Each of the alternative products, some of which will be produced in-house, will also accept capital from outside investors, including institutions and other high-net-worth individuals.

Weinberg says Harrow Partners and Canterbury Park will continue to operate as they have in the past while Pavilion will execute on its plan to acquire or build additional subsidiaries focused on alternative products. He says, for example, that Pavilion could do another “five or six Canterbury Parks.”

Weinberg has kept a relatively low profile since selling Assante Corp., a company he built from scratch into a national distributor and mutual fund manufacturer, to CI Fund Management for $846 million in August 2003.

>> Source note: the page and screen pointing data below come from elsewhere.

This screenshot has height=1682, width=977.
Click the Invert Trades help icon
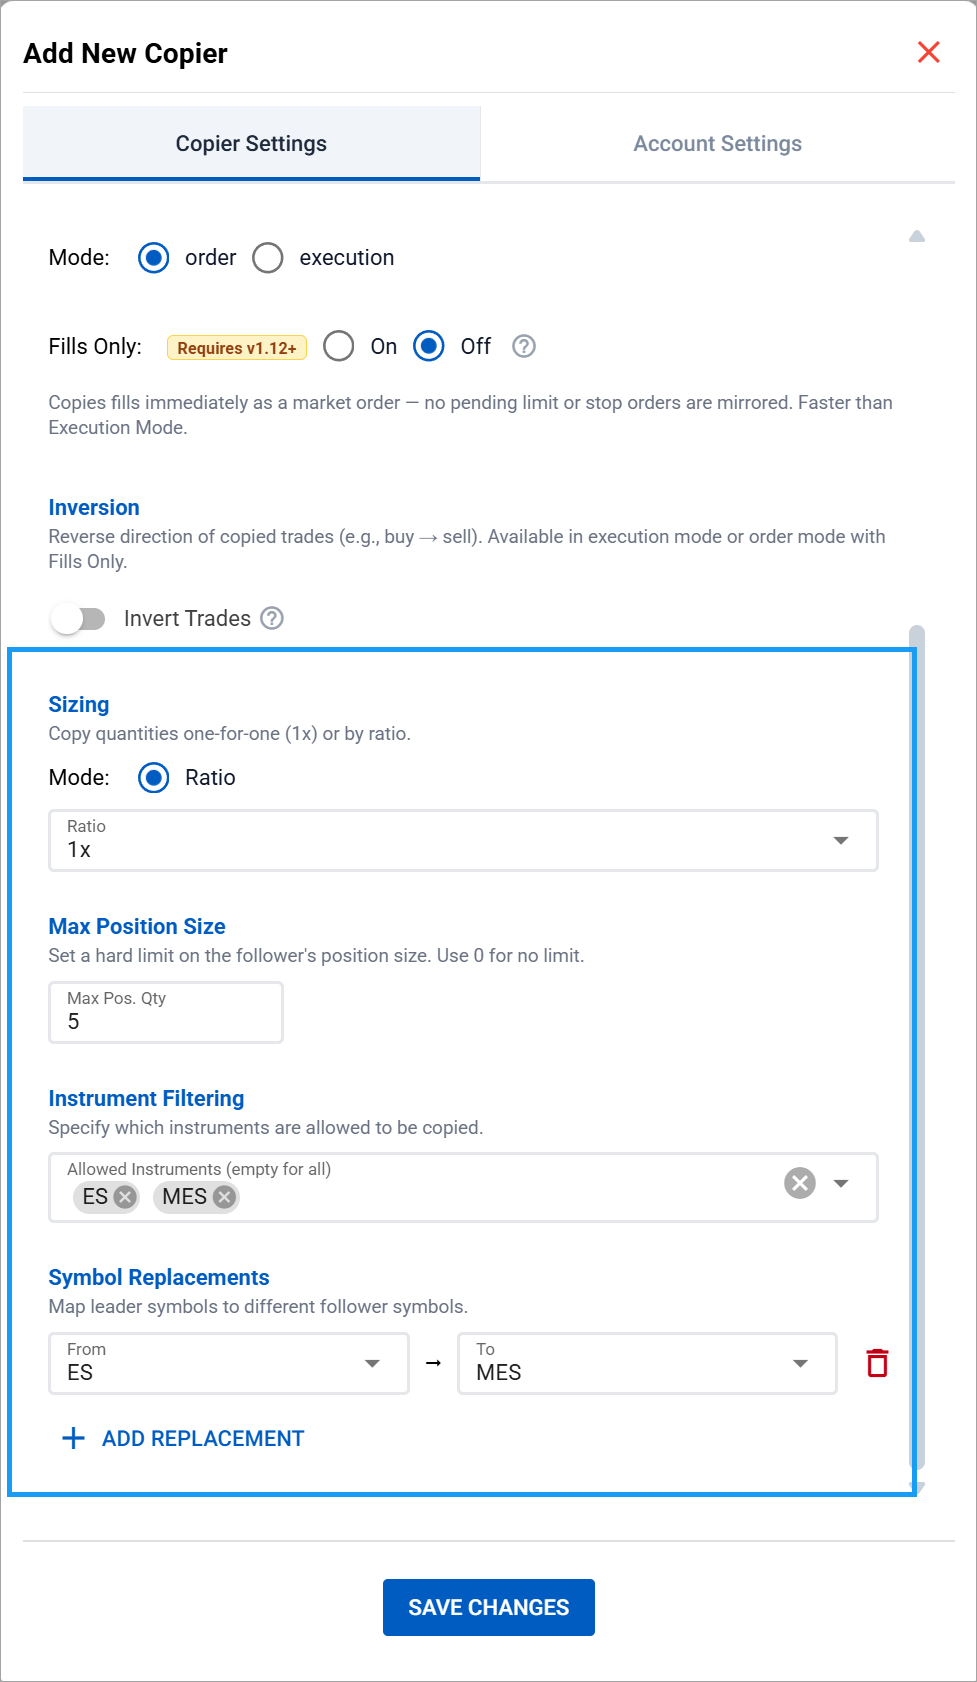click(x=272, y=618)
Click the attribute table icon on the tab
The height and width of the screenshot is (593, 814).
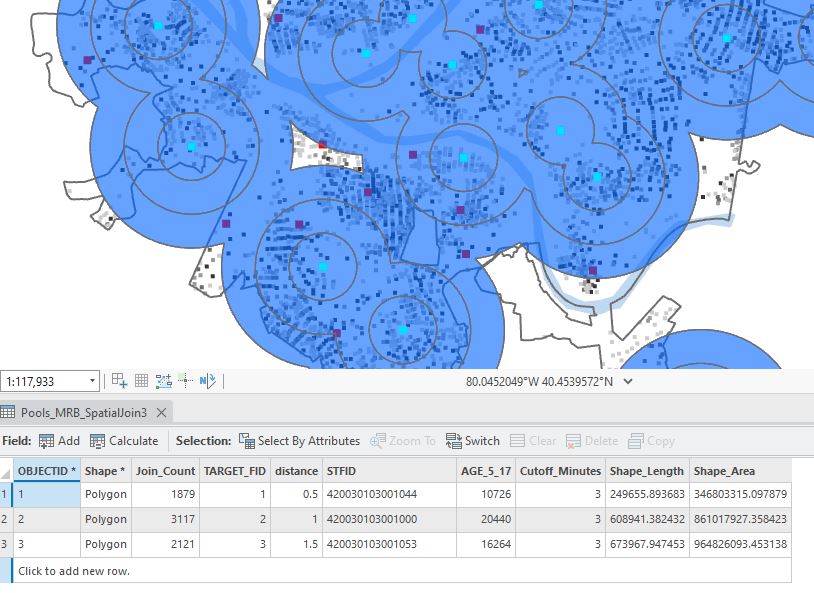click(8, 410)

Perhaps not surprisingly for a man who oversaw nearly 20 strategic acquisitions at Assante, the expansion of Harrow has already begun. (Harrow Partners was rebranded a year ago. It was previously known as the Canadian operations of Loring Ward International.) Armand Kessous, a Montreal-based advisor, and his team recently opened an office in that city. Weinberg says he wants to keep building the Winnipeg location as well as open “a couple” of branches in Western Canada and one in Toronto. Unlike at Assante, however, he doesn’t want to recruit a small army of salespeople.

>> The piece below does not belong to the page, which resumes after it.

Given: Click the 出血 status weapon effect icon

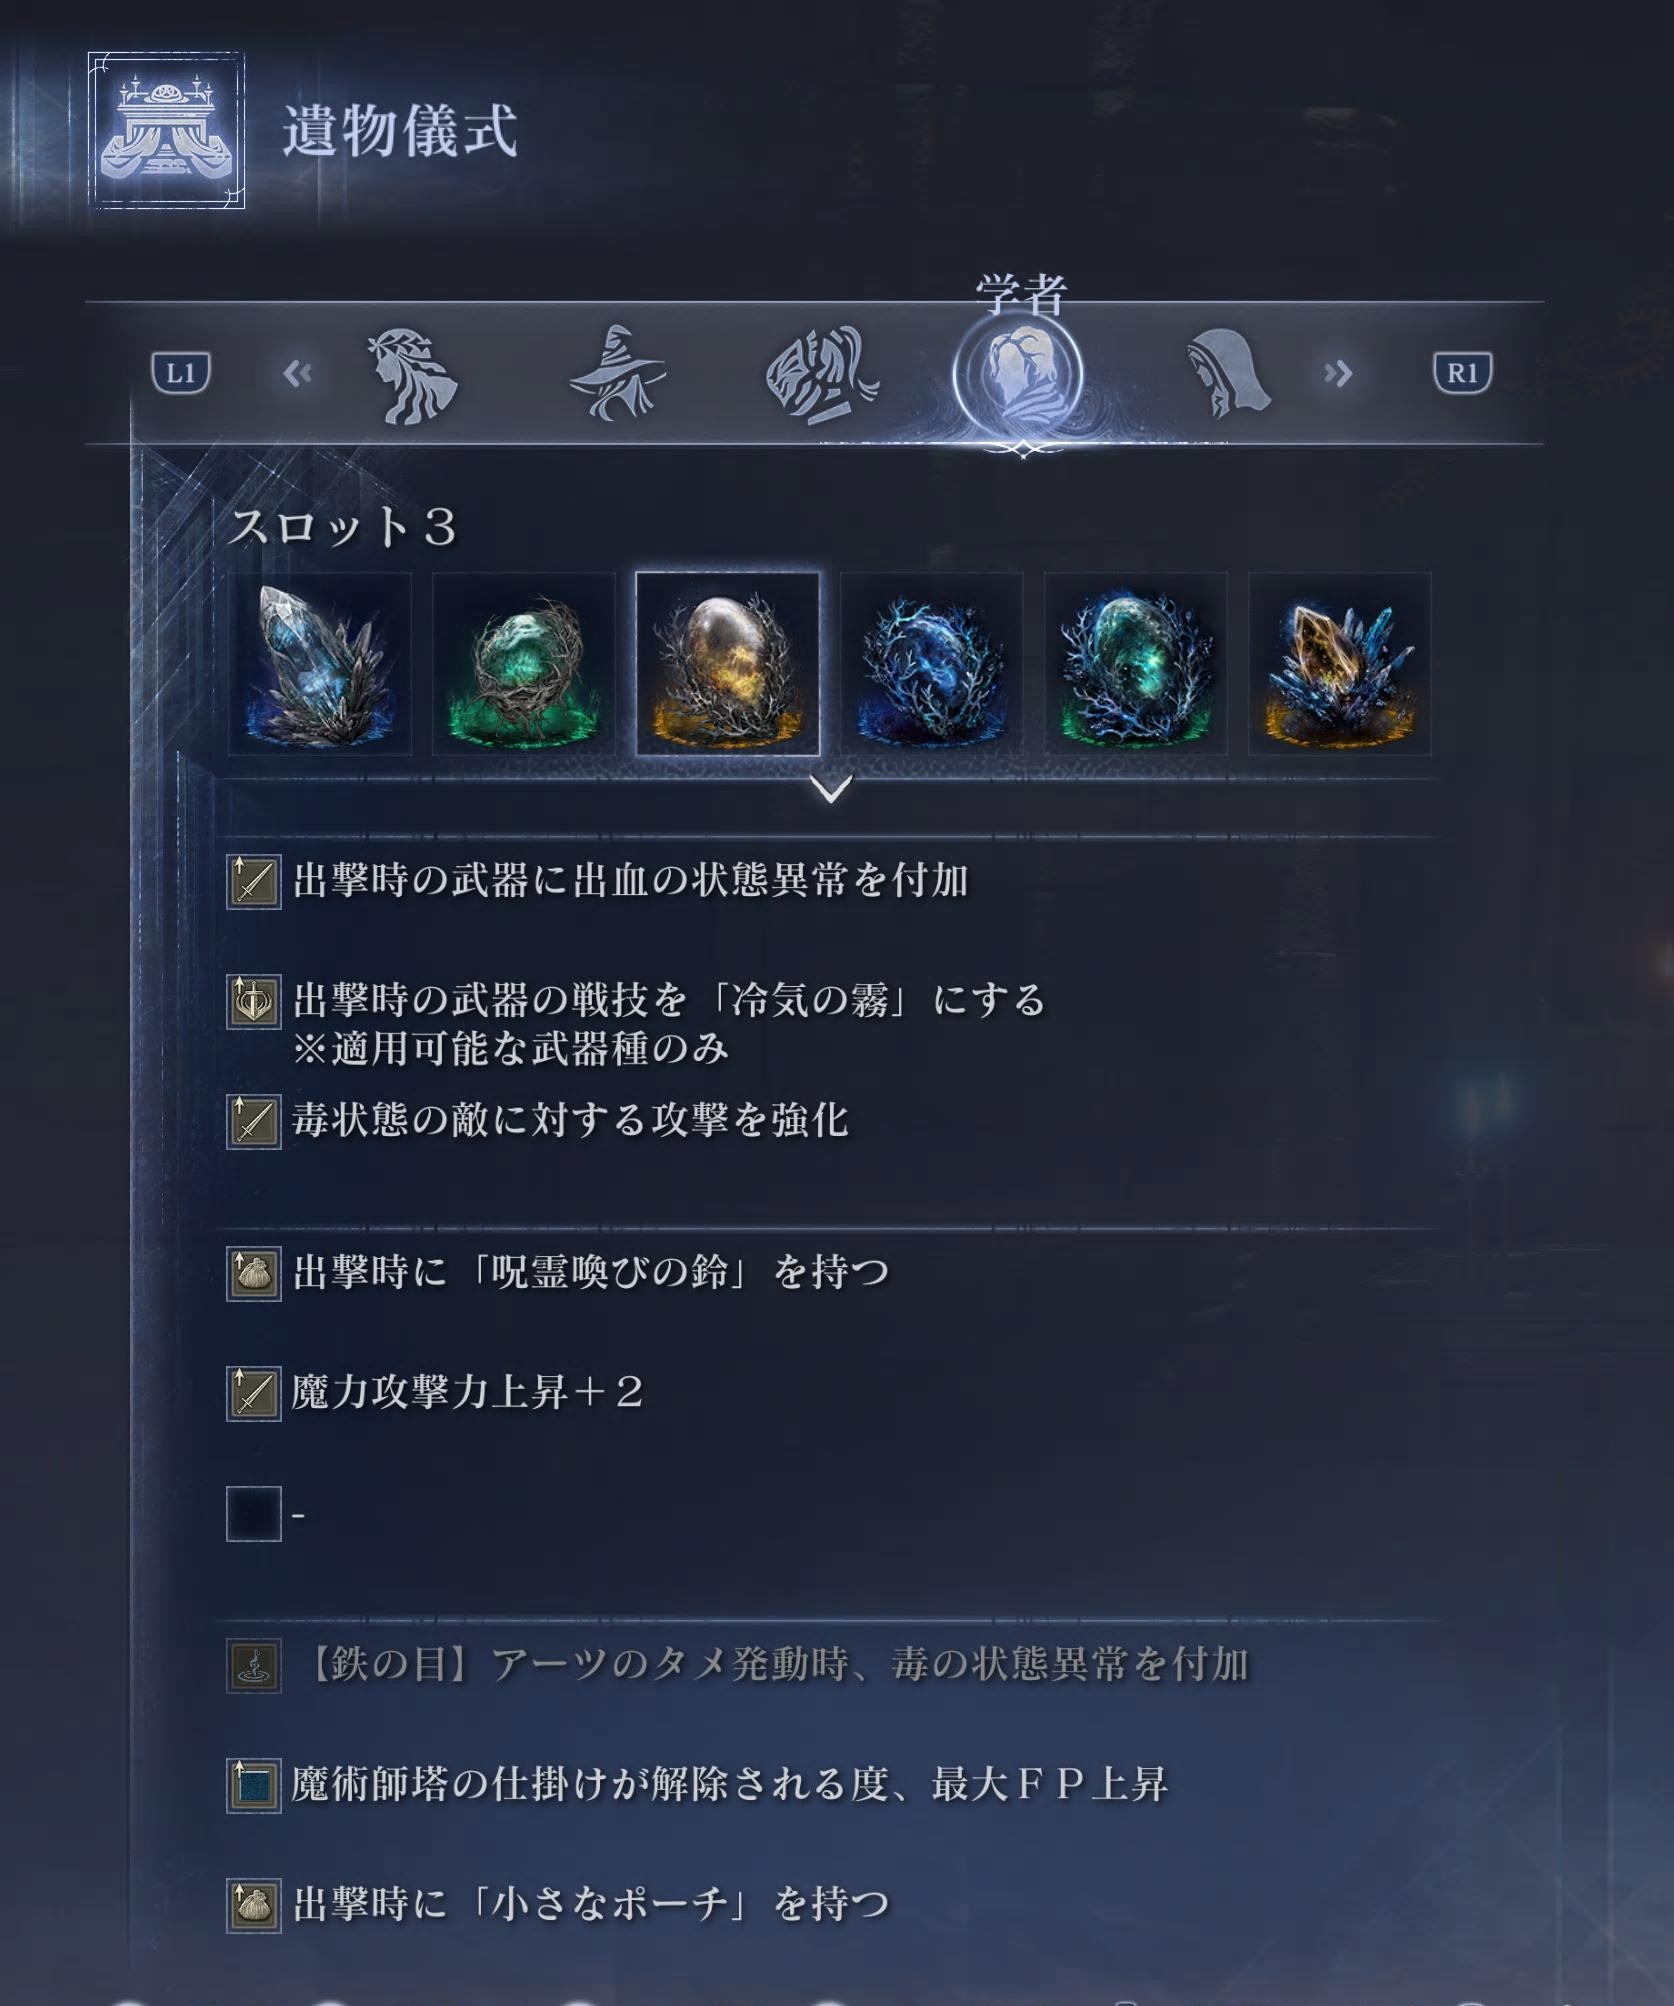Looking at the screenshot, I should [253, 881].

“We’re looking to have 10 to 20 advisors, max,” he says. “The way we’re growing the business and aggressively recruiting and maintaining clients is a unique approach to the market. We don’t need a sales force per se to make this really work. I think this is a first for Canada. I think that access to these alternative products in combination with the core assets is a great model for investment and a great model as a business,” he says.

Weinberg says Pavilion, which has about $900 million in assets and committed assets, has its roots in the CI deal. When he and the other principals at Assante sold their stock, they started looking for a way to invest their own money and that of some of their key clients. But after canvassing Canada and the U.S. for providers, they couldn’t find anything that met their needs.

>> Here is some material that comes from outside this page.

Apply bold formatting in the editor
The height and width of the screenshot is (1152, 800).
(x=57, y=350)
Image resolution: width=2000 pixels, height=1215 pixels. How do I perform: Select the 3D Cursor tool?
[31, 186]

“So we decided to create it for ourselves. If you build it, they will come, and before we knew it, we had a lot of interest, asking us if we would take on new business,” he says.

Dan Hallett, president of Windsor-based Dan Hallett & Associates, says while not everything Weinberg touches turns to gold, he is certainly a “major player” on the financial services scene.

“High-net-worth investors are keen to participate in alternative investments like venture capital and hedge fund–type products. Weinberg has a knack for tapping into high-growth segments. He’s certainly had a big hand in changing the advisory landscape in Canada,” he says.

Canterbury Park was launched in the fall of 2005 by Weinberg, Leonard Asper, CEO of CanWest Global Communications, Asper’s brother David, executive vice-president of CanWest, and Bob Silver, president of Western Glove Works, a Winnipeg-based jean manufacturer.

After raising $171 million, it made its first investment last month with a $23-million infusion into B.C.-based pharmacy company Paragon Pharmacies Ltd.

“Canterbury will continue to deploy capital in what we believe to be intelligent and good deals for the limited partners. There will be a series of acquisitions, transactions and growth on the Canterbury side. We expect to grow Harrow by adding on a number of key products and opening offices in key centres across the country,” he says.

Weinberg says his non-compete agreement with CI expired last year, but he never intended to compete in the retail marketplace again. He says there’s no telling what’s in store in the future.

“Our success in the past has been being able to recognize opportunities, grab them and make them work in a business environment. I wouldn’t preclude anything,” he says.